Okay. I’ll fly to the place at the top of my bucket list. If you insist.
The parameters on flying out to Scandinavia were that travel must be between the week school started, and the dead of winter. Brian immediately had to opt out, which meant I needed for Jack to opt out as well if it was going to be a manageable trip. Though I don’t love taking the girls out of school, I also feel very strongly that travel can be one of the best teachers, and both of them are excellent academic students and only in elementary school, and would catch up quickly.
We booked for October 1-8. Before the extreme cold, but deep enough into the school year for teachers to not worry about the week they’d miss. My mom said she would join me, and the plan was set!
My great-grandparents on my mom’s side immigrated to San Francisco from Denmark, so we knew for sure that we wanted to go there. We still have family we know who live in Sweden in the town directly across the bridge from Copenhagen, so our second objective- to visit them- was also set. More on Sweden in a post to come. :) Here is a little recap of our three+ days in Copenhagen! Only took me 6 months to get this up here!!
Day 1, Tuesday
Arrive at Airport 8am
Train to Norreport Station
Rest at cafe Lagkagehuset
Explore the Round Tower
Check in to our AirBnb
Dinner at Olive
Day 2, Wednesday
Meyers Bageri for breakfast
Shopping in Kobenhavn K
Dinner at Torvehallerne
Day 3, Thursday
Breakfast at Torvehallerne (very near our place)
Changing of the guards at Amalienborg Palace
Walk toward Little Mermaid (give up because of distance)
Easy lunch at a little market called Logismose
Visit to Rosenborg Castle
Dinner at Tivoli Food Hall
Day 4, Friday
Breakfast at Coffee Collective
Off to Bornholm via train, auto, & ferry!
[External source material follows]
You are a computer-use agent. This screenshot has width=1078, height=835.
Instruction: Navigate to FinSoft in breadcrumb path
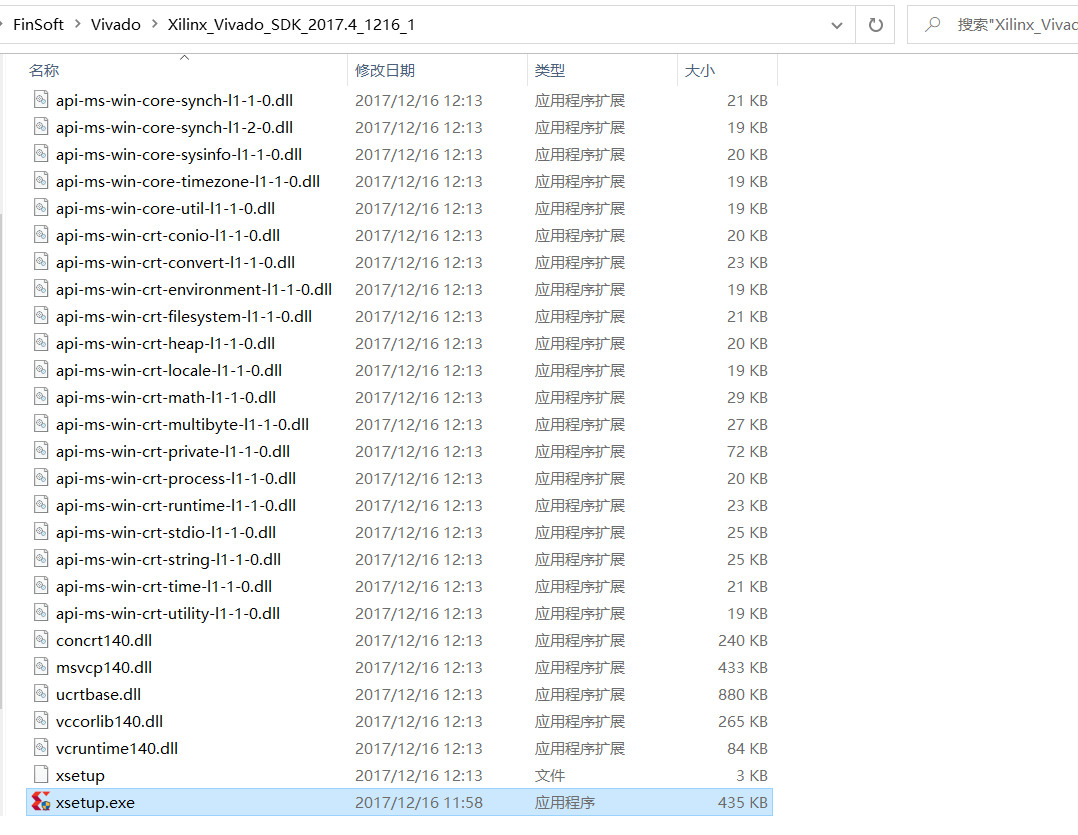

My cousin recommended staying in Kobenhavn K., aka. Indre By, because everything is super convenient for walking, and she was SO right. When I’m with my kids, I just find that the fewer uber/taxi/train rides we take, the better. Location for me matters more than size, and the home aesthetic and cost matter next. I search relentlessly, mark all my favorites with a heart, then do a google street-view before I actually book. Hosts will always show the prettiest side of their homes, but sometimes they are across from a massive thoroughfare, or they are in front of a gas station or something that isn’t optimal. Thankfully we found this Airbnb that had all three of my ideals, AND the loft style that the girls saw me browsing and LOVED.
From the airport, the easiest mode of transit is the train. It sounds daunting- a taxi must be a better way right? No, it was 100% best to have taken the train as we did. Please note when you come: except for the airport train machines, the train machines in Copenhagen do not take credit card. They DO take debit cards. Perhaps that will save yourself a moment of frustration. ;) I try not to use debit when traveling internationally, but this machine is the exception.
Day 1, Tuesday
Caught the super clean train from the airport and took it to the Nørreport stop, and went outside and down the block to these beautiful flower stands being set up to welcome us to the gorgeous city. Our residence was directly around the corner of the yellow building. Prime location.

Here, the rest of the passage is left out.